Land titles key to ensuring housing | Development and Peace

Land titles key to ensuring housing

February 5, 2013
Khoudia Ndiaye, Communications Officer

As part of the inauguration of the first 50 houses of Development and Peace’s housing reconstruction project in Ti-Boucan, Haiti, Communications Officer Khoudia Ndiaye is on site to speak with future homeowners and others who participated in this project.

Mr. Franklin Montina is the Justice of the Peace responsible for the commune of Gressier. In the Haitian judicial system, the justice of the peace is responsible for a variety of issues having to do with civil, criminal, commercial and correctional or criminal law. Thus, he receives the deliberations of family councils and accusations of misdemeanours or crimes within his jurisdiction, but he is also responsible for ascertaining that families are actually the owners of the land on which they build their houses.

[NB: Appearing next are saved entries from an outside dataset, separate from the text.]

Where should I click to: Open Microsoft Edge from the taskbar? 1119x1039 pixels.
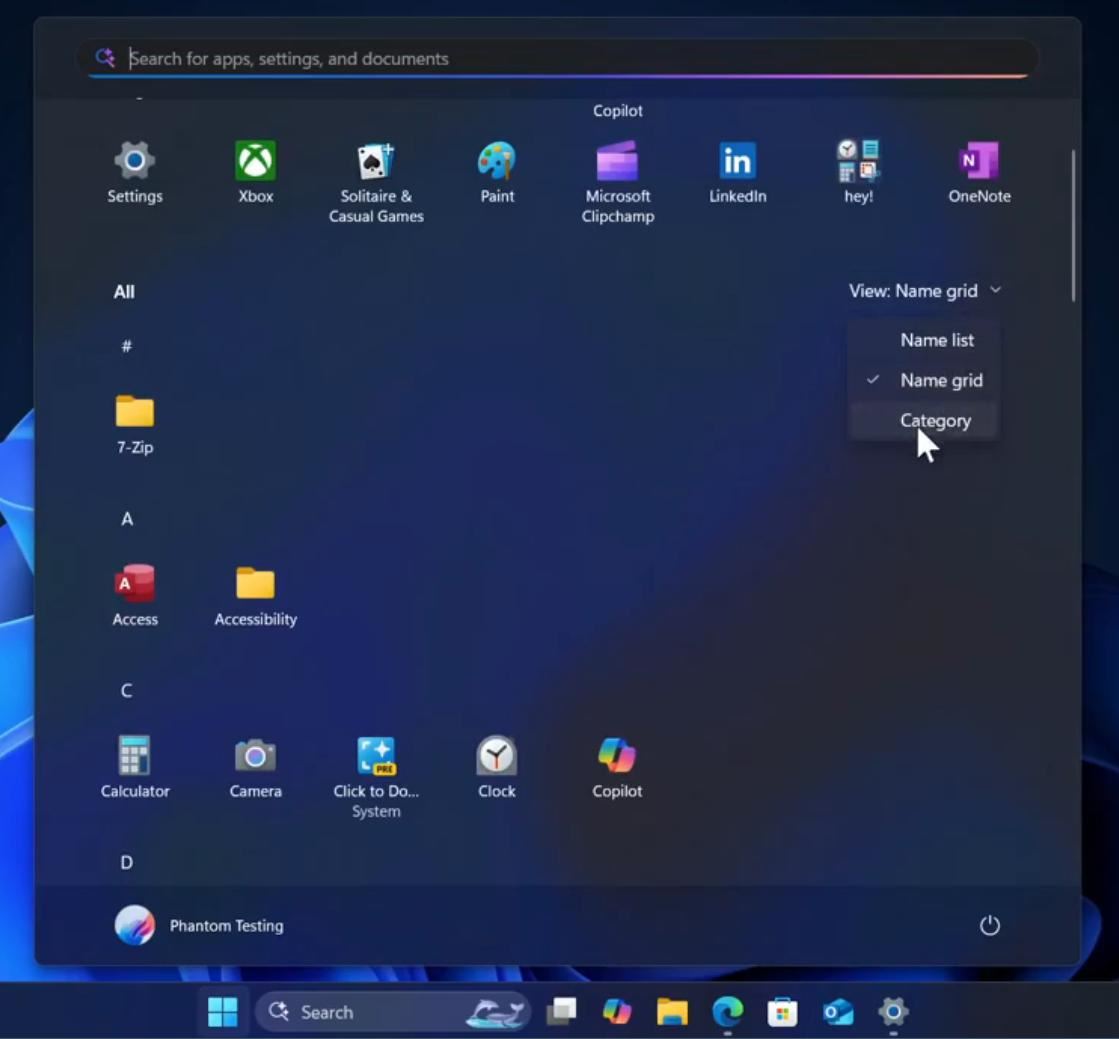[727, 1012]
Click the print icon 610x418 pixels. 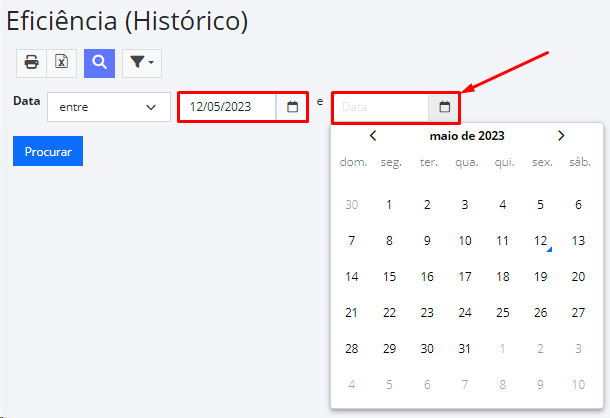(x=31, y=63)
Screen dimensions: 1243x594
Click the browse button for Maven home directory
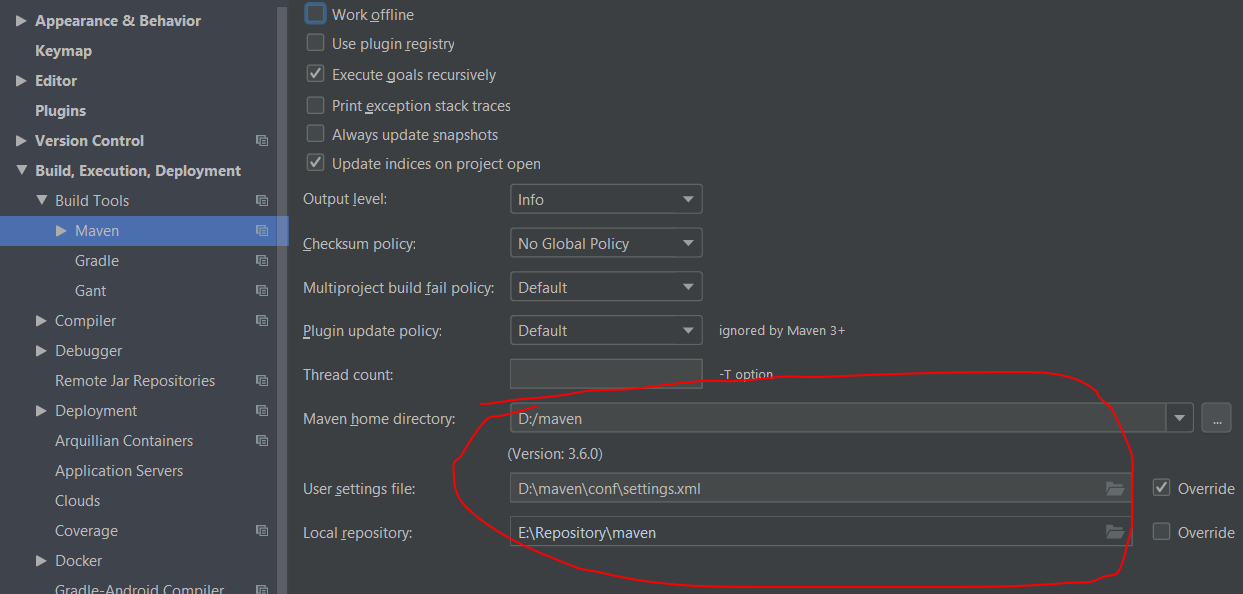point(1216,418)
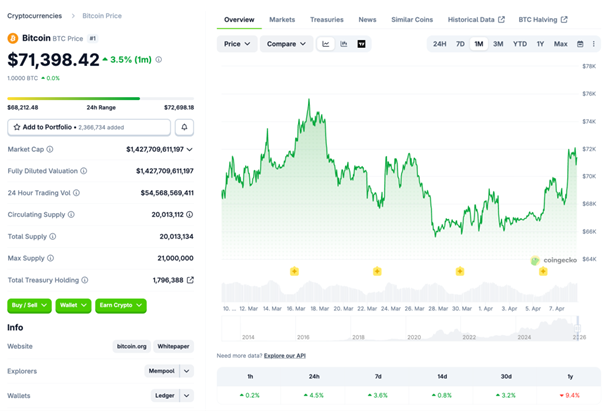Switch to line chart view

326,44

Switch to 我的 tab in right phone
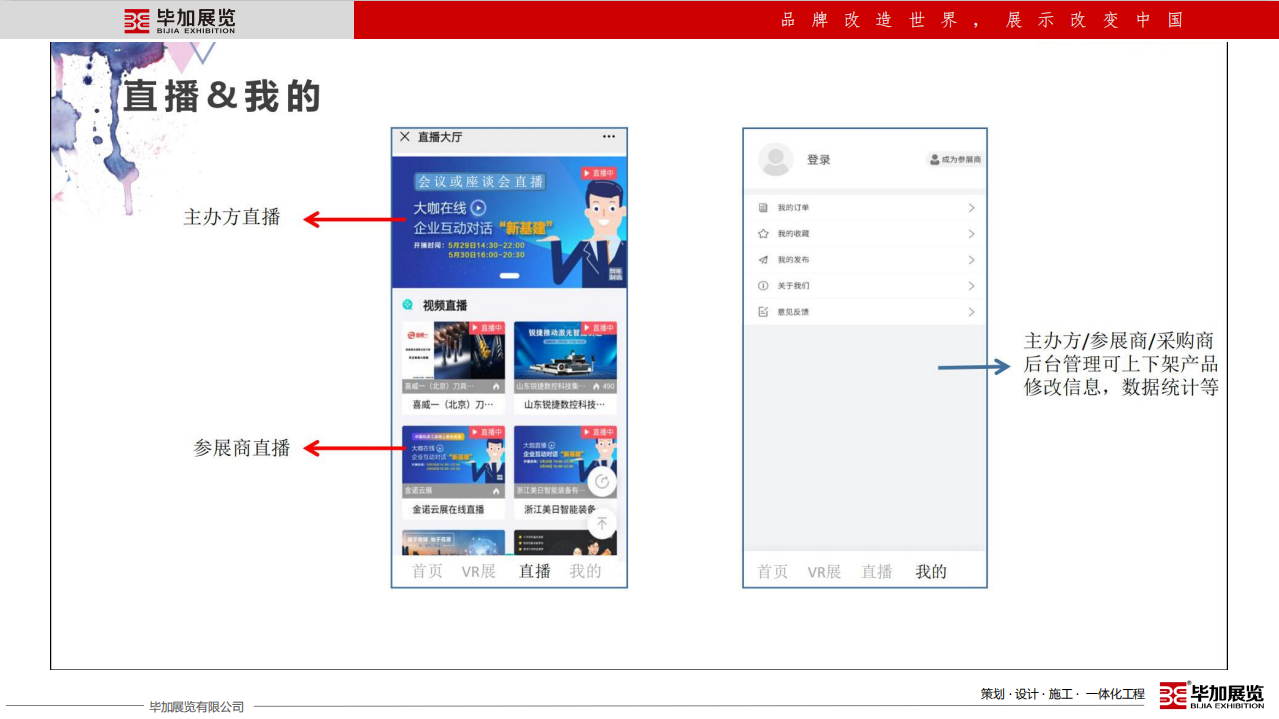click(x=931, y=571)
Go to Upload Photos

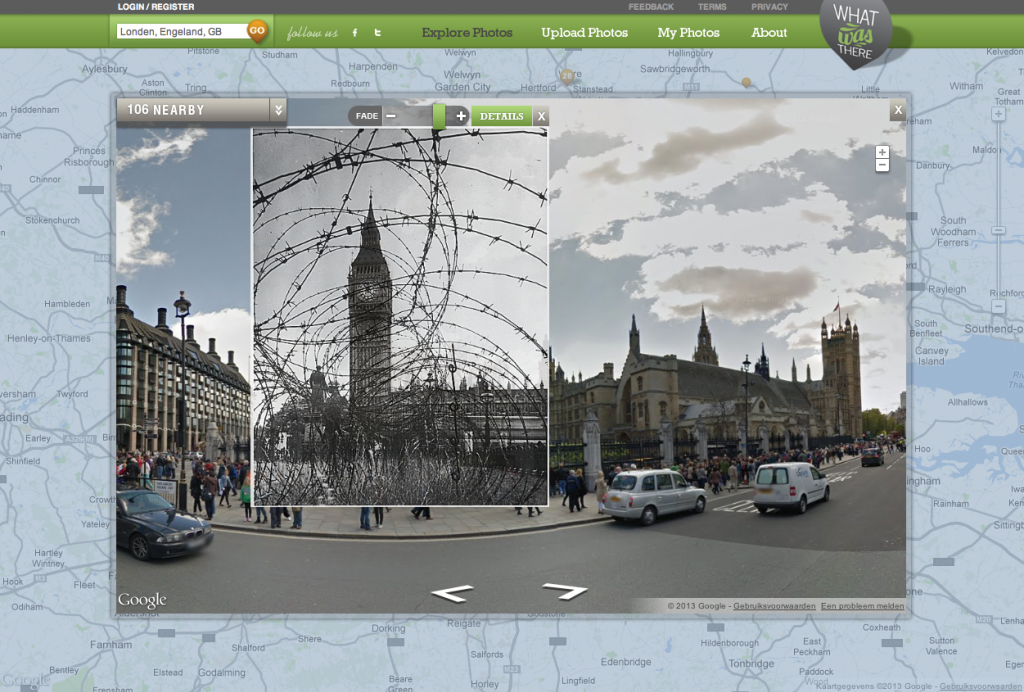pyautogui.click(x=585, y=32)
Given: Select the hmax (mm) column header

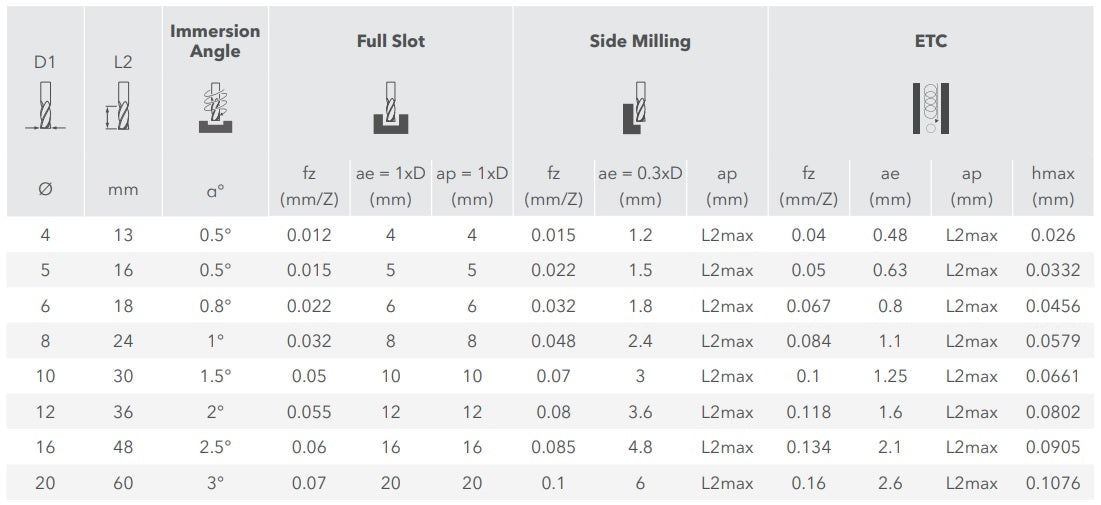Looking at the screenshot, I should coord(1053,186).
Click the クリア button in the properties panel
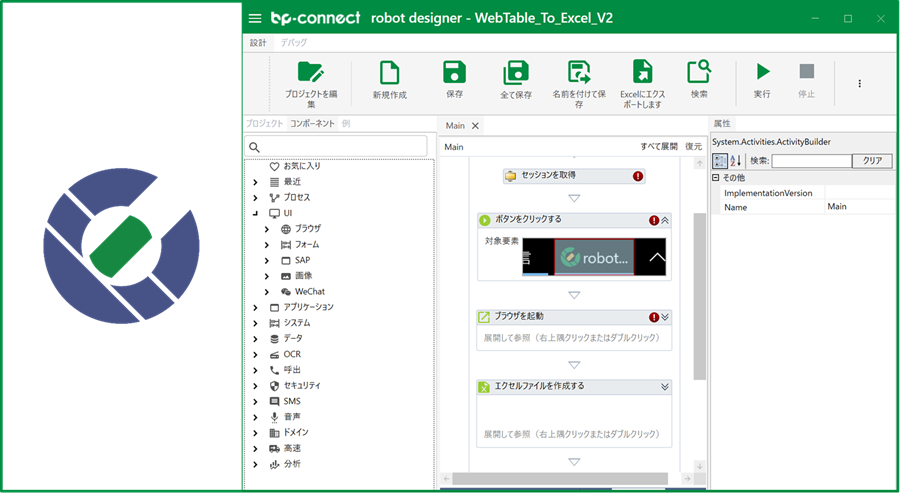The width and height of the screenshot is (900, 493). pyautogui.click(x=871, y=161)
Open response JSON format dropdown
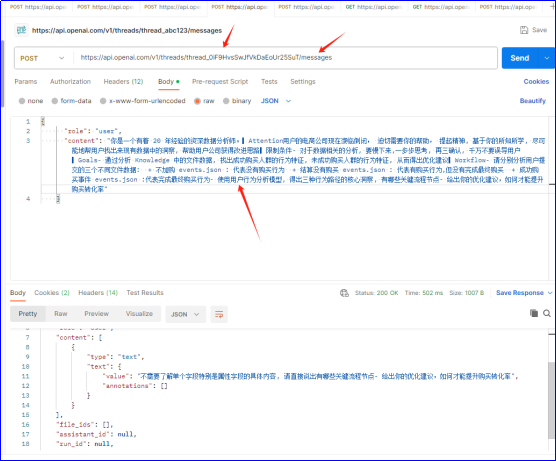The height and width of the screenshot is (461, 556). 185,314
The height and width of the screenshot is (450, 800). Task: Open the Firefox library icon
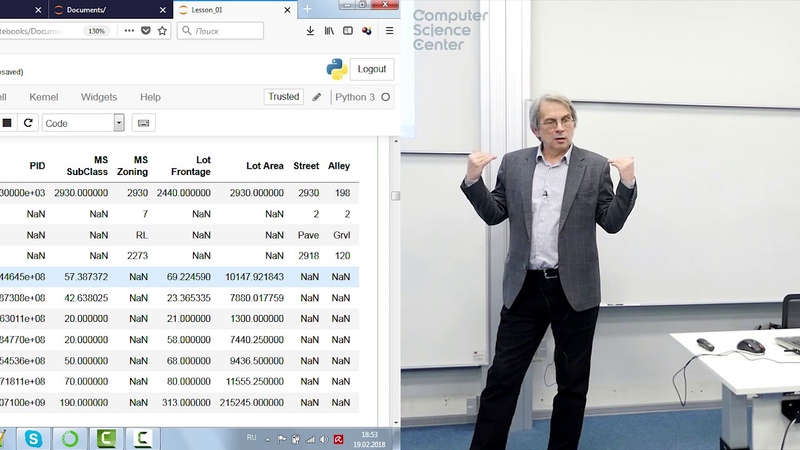pyautogui.click(x=329, y=31)
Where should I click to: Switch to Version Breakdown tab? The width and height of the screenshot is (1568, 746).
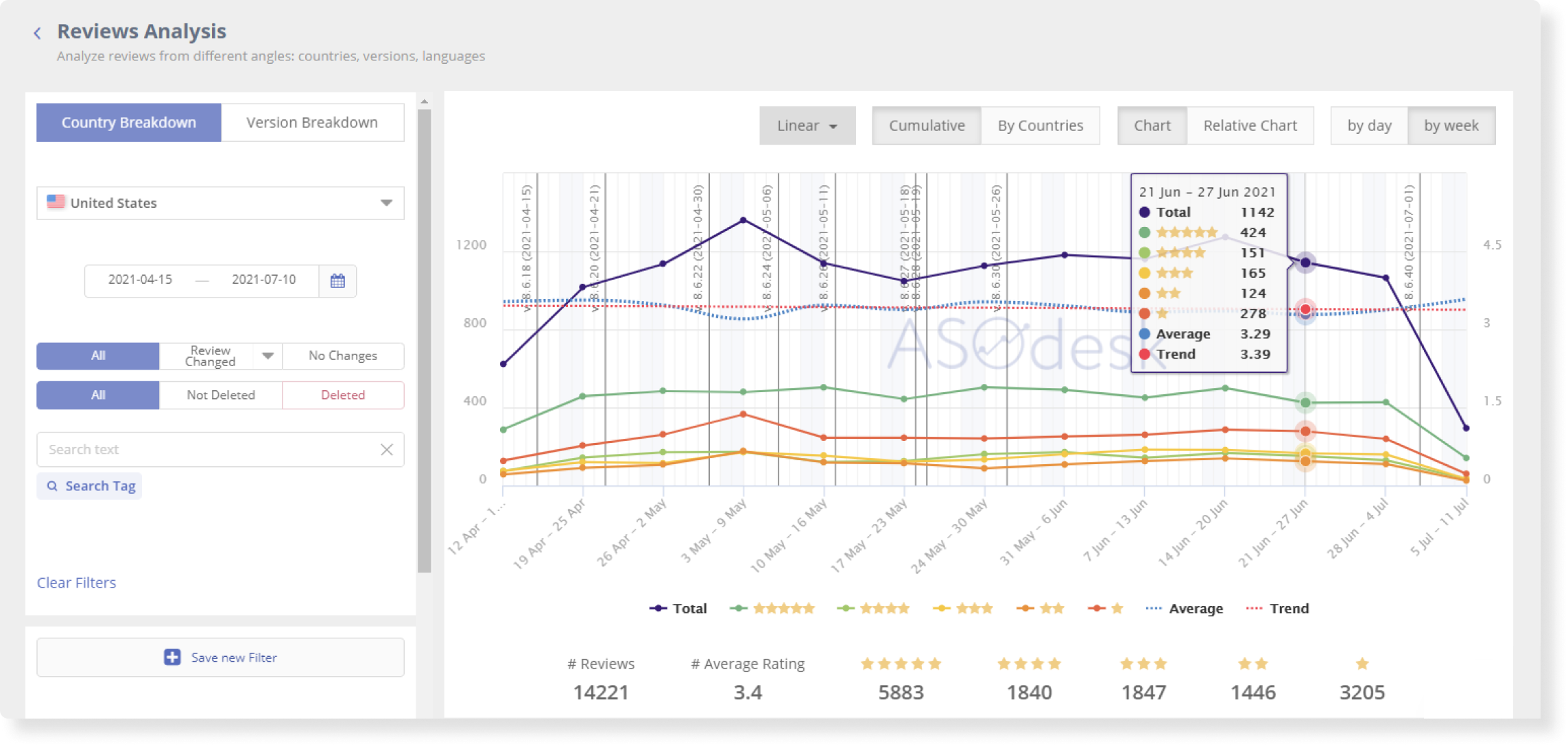click(x=312, y=122)
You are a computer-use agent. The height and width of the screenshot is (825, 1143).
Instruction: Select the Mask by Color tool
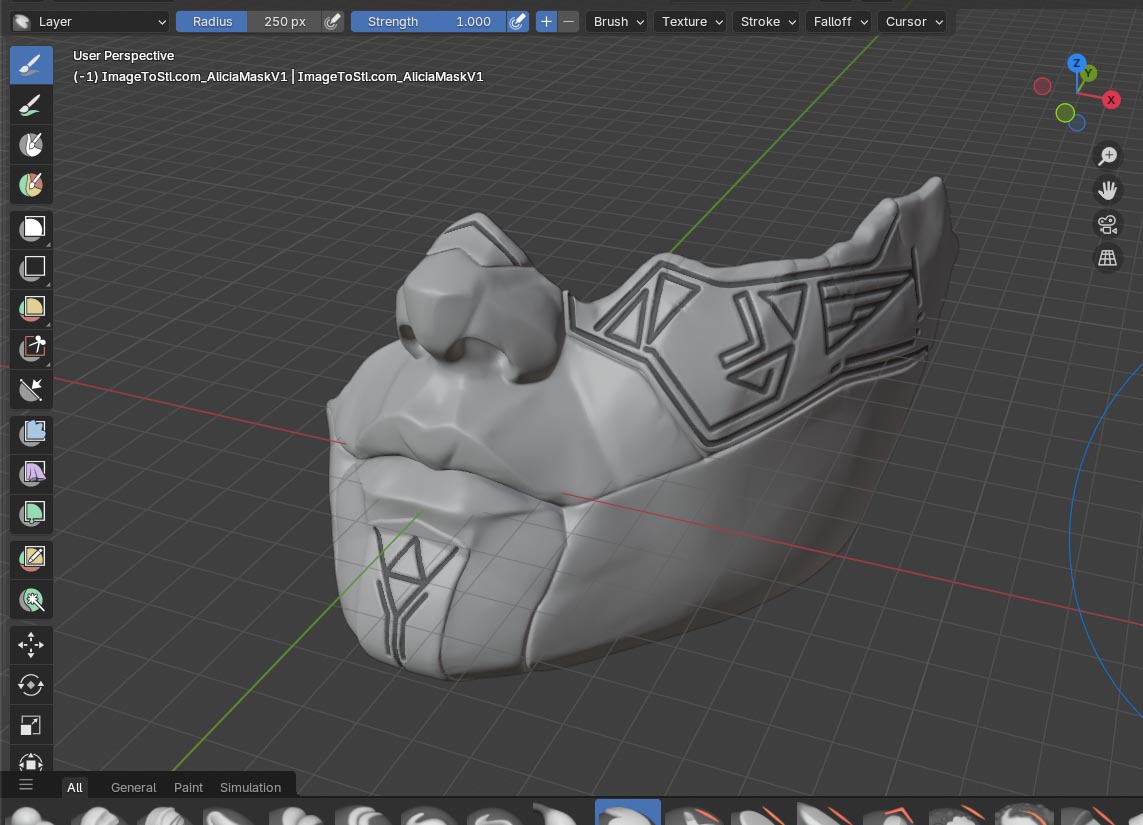click(x=31, y=600)
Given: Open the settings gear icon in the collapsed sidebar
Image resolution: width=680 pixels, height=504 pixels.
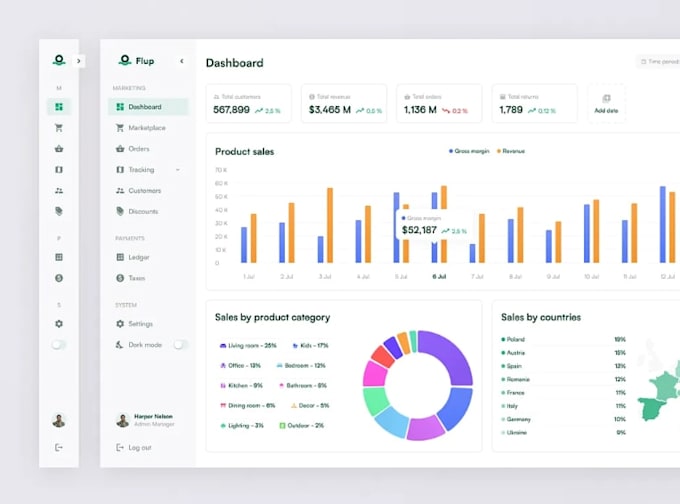Looking at the screenshot, I should coord(59,324).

We had a chance to meet with Justice Montina during our visit to Ti-Boucan. He is a regular visitor to the neighbourhood. Accompanied by a clerk, he visits to ascertain whether or not the project's beneficiary families actually hold title to the land on which they are building. In fact, local authorities need to determine exactly who owns the land. This, however, is a major challenge because the earthquake caused the collapse of government buildings and the destruction of a large number of property title documents as well as many land registry records. There are also a certain number of problems concerning the issue of inheritance and the sale of land, as more than 250,000 people were killed on January 12, 2010.

When the families do not hold title to the property, the justice of the peace must conduct an investigation according to a very specific procedure. He explained to us that, once on the scene, he must first locate the lots geographically and assess their dimensions. He then interviews the family members to ask questions about the number of years they've been in the house and how they got their land, whether through acquisition or by receiving an inheritance from their parents or grandparents.

Once the interview stage with the family is over, he then meets witnesses who know the family in question, such as neighbours, businesspeople in Ti-Boucan, doctors, etc. The objective here is to compare the elements of the answers given by the family and determine the validity of the statements. Once this step is completed, and if the justice of the peace is satisfied, he then asks the clerk accompanying him to issue the official verification report. That way, the families have the legal proof that the land belongs to them and they will then receive a property title certificate enabling them to avoid any disputes in the future.

Thus, thanks to the collaboration of Mr. Montina, during the project's inauguration ceremony, we will be handing out to 50 families not just the keys to their new houses, but  the titles of ownership as well.